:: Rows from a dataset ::
-=-=-
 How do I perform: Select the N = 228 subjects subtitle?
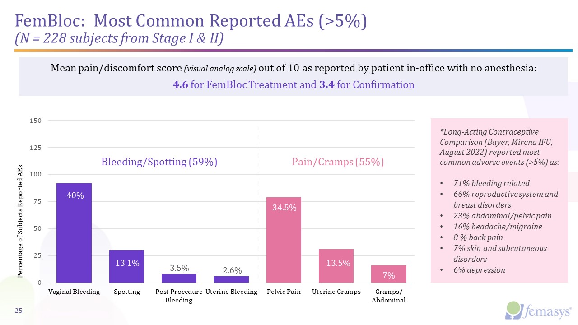coord(120,39)
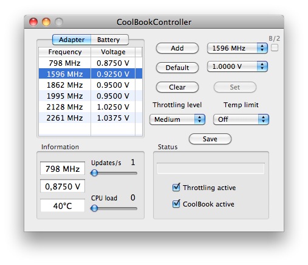The height and width of the screenshot is (265, 308).
Task: Select the Adapter tab
Action: pos(72,40)
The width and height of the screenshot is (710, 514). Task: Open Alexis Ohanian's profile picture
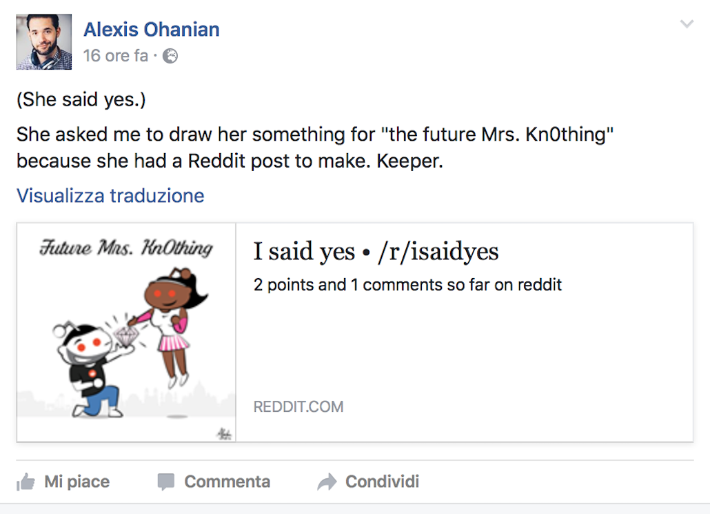coord(44,42)
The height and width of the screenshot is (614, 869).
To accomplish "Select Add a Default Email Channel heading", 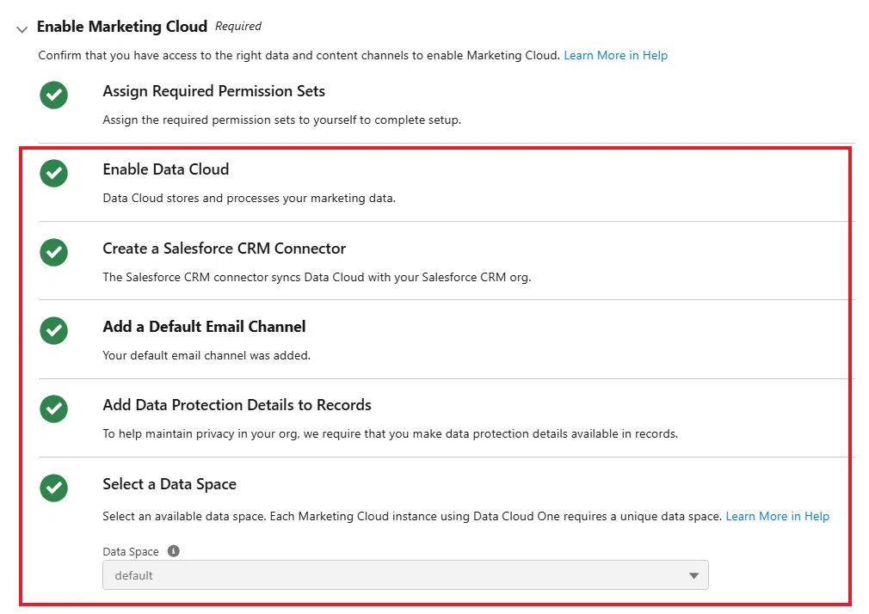I will click(204, 327).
-=-=-
:: TASK REQUIREMENTS ::
Quote the data word for word from its first line through the line that contains "coord(44,42)", including both of those lines, and leave the pictures out of your answer.

:: THE SOLUTION ::
 How do I perform: Select the N = 228 subjects subtitle?
coord(120,39)
The height and width of the screenshot is (265, 308).
Task: Select the Adapter tab
Action: pos(72,40)
The width and height of the screenshot is (710, 514). Task: Open Alexis Ohanian's profile picture
coord(44,42)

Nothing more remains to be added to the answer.